The development follows a request by Ugandan traders operating in Juba who say that sections of the 191.5km road is largely unmemorable, taking more time and damaging cars increasing the cost of doing business.
Mr Twaha Othman, spokesperson Uganda -South Sudan Traders association said that the request to government also includes to rehabilitate and maintain a market in Juba operated by Uganda traders.
“The market sits on 17 acres of land leased for 29 years, the lease is ending in 2042 and its development is one of the main challenges we are facing currently,” he said.
The traders say the market sells mostly Ugandan products from cosmetics, foodstuff, clothes, electronics among other items.
Mr Ramathan Ggoobi, Uganda’s Permanent Secretary for the ministry of Finance and Secretary to the treasury said that government is set to start internal talks over the matter and later involve the South Sudanese authorities to ensure the project can be jointly executed.
Uganda is similarly executing three road projects in the Democratic Republic of Congo. Jointly funded by the two countries, the roads will run from some of Uganda’s border towns into DRC: one will run from Kasindi to Beni (80km) and another will integrate the Beni-Butebo axis (54km).
The third will stretch for 89 kilometres from the border town of Bunagana, through Rutshuru to the strategic city of Goma, the capital of the North Kivu Province in DRC.
“When we build this regional infrastructure like we are doing in Congo, we are not building them for only Congo or Sudan, they are roads for Uganda because they are taking Ugandan goods,” Ggoobi said.
It is in this spirit, he added, that Uganda was willing to rehabilitate the Nimule Juba road which runs from the common border in Nimule to the capital Juba.
The proposed project is likely to cause an uproar in the country just like the DRC projects before it when citizens questioned why the government was building road projects in other countries yet part of the country’s own road network remains in shambles.
Mr Ggoobi dismissed this notion.
“These are partly our roads.

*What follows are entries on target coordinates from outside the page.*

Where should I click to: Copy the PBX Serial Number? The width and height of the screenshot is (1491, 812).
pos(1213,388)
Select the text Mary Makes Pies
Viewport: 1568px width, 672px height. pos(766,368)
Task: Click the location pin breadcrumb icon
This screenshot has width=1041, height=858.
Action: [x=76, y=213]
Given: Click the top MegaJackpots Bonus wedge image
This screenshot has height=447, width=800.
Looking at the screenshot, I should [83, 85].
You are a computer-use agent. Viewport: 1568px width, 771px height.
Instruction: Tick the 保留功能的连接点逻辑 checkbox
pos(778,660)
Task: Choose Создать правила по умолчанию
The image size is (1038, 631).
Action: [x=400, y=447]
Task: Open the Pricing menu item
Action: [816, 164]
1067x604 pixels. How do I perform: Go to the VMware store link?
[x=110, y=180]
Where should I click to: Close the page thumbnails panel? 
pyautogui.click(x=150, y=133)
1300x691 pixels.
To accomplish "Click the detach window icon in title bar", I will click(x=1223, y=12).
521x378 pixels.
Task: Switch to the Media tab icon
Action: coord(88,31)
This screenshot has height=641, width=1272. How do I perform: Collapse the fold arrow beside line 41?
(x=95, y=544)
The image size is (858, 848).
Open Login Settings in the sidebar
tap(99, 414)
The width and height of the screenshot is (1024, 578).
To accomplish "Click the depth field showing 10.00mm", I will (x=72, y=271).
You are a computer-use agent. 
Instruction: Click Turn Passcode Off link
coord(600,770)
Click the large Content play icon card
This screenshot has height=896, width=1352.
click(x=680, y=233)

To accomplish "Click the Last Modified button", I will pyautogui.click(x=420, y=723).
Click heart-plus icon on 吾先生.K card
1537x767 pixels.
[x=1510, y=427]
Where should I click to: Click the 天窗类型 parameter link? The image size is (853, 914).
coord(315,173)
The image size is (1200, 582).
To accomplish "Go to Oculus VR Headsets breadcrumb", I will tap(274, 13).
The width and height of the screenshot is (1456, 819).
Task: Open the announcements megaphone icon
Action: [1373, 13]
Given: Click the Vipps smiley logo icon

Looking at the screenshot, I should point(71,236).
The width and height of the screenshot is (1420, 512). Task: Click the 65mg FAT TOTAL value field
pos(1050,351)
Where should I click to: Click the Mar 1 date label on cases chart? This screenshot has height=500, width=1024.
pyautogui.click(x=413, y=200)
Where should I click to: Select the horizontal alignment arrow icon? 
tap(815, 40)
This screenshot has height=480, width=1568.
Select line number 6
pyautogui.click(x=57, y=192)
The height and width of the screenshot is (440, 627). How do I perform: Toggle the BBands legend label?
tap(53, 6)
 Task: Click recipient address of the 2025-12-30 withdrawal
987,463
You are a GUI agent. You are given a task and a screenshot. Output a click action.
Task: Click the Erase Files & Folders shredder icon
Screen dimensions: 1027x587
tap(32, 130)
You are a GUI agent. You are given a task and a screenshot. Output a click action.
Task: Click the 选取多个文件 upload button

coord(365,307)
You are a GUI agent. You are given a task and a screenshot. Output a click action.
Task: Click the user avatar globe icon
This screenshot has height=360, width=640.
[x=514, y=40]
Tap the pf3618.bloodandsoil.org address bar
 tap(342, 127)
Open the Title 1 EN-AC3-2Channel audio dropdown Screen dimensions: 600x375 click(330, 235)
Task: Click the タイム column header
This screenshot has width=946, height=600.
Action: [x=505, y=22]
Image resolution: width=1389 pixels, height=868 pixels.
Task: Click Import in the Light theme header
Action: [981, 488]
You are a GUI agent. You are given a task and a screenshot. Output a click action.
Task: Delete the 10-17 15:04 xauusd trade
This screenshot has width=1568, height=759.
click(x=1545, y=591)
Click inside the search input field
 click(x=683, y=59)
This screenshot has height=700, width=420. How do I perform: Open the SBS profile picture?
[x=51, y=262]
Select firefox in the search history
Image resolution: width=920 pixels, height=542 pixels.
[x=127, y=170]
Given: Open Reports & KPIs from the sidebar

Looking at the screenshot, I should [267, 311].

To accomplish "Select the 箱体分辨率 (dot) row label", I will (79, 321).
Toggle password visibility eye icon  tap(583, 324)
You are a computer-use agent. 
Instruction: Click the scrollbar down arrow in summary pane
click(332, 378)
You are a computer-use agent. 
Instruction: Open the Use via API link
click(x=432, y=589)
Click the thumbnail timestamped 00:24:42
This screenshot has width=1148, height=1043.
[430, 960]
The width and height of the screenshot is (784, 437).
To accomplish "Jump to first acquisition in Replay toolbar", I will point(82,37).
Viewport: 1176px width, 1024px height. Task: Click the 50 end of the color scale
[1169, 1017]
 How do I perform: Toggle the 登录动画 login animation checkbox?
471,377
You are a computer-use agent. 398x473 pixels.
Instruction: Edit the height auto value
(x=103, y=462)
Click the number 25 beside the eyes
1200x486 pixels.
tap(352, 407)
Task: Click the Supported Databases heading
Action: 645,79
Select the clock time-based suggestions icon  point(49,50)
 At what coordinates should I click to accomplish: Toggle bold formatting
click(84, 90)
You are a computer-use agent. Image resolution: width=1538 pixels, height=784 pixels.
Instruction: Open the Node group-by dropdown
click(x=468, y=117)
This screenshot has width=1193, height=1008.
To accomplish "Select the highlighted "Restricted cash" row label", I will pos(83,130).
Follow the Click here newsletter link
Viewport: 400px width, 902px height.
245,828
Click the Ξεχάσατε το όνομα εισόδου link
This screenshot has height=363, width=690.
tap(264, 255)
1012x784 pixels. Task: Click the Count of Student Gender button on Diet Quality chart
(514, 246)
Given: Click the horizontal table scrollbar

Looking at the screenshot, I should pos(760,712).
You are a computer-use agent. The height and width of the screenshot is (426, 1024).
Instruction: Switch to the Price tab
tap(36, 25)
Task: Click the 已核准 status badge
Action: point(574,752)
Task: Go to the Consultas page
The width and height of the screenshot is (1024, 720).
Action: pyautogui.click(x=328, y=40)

Sometime they make more economic sense than those in other areas in the country where we are not getting a return on investment,” he said.
The South Sudan embassy in Uganda declined to comment on the issue but a source there said they would welcome the idea although Kampala is yet to officially reach-out to them.
The Nimule Juba road was in the news earlier this year when Ugandan truckers protested robberies and killings by armed gangs along the way the way.
In response, both Kampala and Juba offered security to traders along the route increasing motorized patrols and roadblocks.
The killings have since then reduced. South Sudan is a major export market for Uganda which had largely been disrupted by the civil war that happened in Juba.
In 2020, Uganda exported $357M to South Sudan. There were not main exports from Uganda to South Sudan in 2020.
During the last 8 years the exports of Uganda to South Sudan have increased at an annualized rate of 46%, from $17.3M in 2012 to $357M in 2020. In 2020, South Sudan exported $86.7M to Uganda.